Linux mechanisms used in containers

Cgroups

man page

Control how much resource you can use

cgroups are controlled using a virtual file system located at /sys/fs/cgroup

In linux, there are 2 versions of cgroups, v1 and v2 (latest),
The difference is important to understand, please refer here

In each cgroup v1:
Each cgroup is represented by a directory in the cgroup file system containing the following files describing that cgroup:

  • tasks: list of tasks (by PID) attached to that cgroup. This list is not guaranteed to be sorted. Writing a thread ID into this file moves the thread into this cgroup.
  • cgroup.procs: list of thread group IDs (TGIDs) in the cgroup. This list is not guaranteed to be sorted or free of duplicate TGIDs, and userspace should sort/uniquify the list if this property is required.
    Writing either:
    a thread group ID
    PID of any task in a threadgroup
    into this file moves all threads in that group into this cgroup.
  • notify_on_release flag: run the release agent on exit?
  • release_agent: the path to use for release notifications (this file exists in the top cgroup only)

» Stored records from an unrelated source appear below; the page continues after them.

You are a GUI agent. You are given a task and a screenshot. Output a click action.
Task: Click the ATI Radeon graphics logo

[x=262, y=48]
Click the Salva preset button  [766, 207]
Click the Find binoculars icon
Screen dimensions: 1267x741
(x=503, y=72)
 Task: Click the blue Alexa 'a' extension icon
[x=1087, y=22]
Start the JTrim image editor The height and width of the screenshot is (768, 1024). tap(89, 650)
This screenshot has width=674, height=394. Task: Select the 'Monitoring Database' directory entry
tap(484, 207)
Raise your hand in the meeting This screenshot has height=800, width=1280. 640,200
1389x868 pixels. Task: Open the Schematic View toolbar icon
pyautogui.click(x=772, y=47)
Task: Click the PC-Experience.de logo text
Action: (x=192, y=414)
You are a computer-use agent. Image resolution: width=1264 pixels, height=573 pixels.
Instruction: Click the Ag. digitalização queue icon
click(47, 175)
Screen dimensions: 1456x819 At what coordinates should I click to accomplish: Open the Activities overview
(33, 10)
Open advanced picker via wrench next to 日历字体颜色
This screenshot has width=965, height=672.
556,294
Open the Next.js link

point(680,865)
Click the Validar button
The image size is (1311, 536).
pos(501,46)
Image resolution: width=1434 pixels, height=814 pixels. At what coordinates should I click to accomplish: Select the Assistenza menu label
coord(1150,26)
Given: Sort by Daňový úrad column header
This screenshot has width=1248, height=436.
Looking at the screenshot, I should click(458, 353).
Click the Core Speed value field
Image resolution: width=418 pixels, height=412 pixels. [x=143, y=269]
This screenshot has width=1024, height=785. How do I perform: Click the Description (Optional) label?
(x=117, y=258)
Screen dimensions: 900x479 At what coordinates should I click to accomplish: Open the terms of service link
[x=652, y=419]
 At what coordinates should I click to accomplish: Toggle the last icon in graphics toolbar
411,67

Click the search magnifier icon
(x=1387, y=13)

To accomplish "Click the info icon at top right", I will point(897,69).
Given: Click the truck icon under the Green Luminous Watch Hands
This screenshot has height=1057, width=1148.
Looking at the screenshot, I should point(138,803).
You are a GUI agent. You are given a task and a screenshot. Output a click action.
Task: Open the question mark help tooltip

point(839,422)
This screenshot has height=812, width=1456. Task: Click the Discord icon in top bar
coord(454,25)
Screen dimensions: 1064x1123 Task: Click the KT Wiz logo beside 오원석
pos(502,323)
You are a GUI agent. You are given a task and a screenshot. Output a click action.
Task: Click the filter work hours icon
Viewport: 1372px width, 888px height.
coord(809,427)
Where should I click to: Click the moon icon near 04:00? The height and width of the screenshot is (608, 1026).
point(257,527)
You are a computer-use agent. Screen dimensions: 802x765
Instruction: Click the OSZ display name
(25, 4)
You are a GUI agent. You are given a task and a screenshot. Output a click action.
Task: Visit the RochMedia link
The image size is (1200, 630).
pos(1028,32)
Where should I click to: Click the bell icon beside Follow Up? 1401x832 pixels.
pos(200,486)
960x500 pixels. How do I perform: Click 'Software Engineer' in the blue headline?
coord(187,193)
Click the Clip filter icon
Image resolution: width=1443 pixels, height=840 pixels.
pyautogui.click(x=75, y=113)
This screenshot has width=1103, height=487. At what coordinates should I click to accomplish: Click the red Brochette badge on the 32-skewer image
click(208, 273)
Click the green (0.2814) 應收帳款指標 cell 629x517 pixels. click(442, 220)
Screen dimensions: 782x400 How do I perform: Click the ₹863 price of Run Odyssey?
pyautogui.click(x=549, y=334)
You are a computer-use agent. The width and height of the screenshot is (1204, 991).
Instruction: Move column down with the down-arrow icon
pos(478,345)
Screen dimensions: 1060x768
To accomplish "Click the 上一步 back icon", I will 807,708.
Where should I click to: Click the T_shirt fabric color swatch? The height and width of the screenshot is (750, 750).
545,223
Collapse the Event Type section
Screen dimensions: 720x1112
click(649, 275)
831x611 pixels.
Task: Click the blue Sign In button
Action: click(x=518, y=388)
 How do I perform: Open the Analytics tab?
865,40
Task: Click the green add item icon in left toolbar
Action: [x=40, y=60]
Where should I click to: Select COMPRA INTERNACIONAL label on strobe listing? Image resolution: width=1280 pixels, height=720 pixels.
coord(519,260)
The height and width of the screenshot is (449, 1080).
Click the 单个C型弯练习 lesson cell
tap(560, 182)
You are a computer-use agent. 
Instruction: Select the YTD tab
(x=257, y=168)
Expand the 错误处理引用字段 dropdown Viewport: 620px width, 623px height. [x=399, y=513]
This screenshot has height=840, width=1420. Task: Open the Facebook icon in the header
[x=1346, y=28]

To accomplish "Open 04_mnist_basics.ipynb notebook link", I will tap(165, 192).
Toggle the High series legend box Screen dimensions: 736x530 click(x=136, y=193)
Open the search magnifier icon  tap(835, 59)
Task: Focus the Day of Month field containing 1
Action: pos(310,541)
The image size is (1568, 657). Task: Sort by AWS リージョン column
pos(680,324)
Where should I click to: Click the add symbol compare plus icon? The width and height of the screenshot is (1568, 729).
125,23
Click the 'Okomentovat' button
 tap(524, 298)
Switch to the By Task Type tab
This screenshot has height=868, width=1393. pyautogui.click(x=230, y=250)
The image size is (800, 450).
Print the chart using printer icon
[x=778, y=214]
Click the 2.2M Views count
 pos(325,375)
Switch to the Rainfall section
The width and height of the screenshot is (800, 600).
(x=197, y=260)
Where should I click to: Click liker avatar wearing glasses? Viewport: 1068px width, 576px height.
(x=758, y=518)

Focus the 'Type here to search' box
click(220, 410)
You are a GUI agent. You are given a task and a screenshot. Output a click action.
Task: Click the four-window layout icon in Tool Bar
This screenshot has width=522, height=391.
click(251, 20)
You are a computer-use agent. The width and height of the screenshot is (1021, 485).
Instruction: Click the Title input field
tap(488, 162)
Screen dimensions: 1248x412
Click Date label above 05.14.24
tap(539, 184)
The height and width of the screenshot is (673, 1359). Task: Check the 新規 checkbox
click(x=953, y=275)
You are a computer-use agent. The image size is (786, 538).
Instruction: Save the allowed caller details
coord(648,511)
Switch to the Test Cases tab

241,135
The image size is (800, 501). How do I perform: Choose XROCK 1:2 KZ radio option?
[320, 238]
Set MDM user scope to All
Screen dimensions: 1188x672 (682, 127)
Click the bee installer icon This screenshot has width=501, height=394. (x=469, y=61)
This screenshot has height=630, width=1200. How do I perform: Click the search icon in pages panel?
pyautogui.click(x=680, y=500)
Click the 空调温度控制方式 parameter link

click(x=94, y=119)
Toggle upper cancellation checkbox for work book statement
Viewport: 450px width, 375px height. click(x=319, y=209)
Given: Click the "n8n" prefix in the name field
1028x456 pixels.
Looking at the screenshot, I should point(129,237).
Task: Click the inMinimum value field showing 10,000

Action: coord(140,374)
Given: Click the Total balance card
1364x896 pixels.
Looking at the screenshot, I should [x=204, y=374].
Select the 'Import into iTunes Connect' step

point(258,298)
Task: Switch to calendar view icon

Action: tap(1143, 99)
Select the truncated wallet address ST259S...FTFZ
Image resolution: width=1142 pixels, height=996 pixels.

In cgroup v2 , tasks file is removed, and cgroup.procs is to be used for adding PIDs

According to man cgroup v2,

each cgroup has a read-writable interface file “cgroup.procs”. When read, it lists the PIDs of all processes which belong to the cgroup one-per-line. The PIDs are not ordered and the same PID may show up more than once if the process got moved to another cgroup and then back or the PID got recycled while reading.
A process can be migrated into a cgroup by writing its PID to the target cgroup’s “cgroup.procs” file. Only one process can be migrated on a single write(2) call. If a process is composed of multiple threads, writing the PID of any thread migrates all threads of the process.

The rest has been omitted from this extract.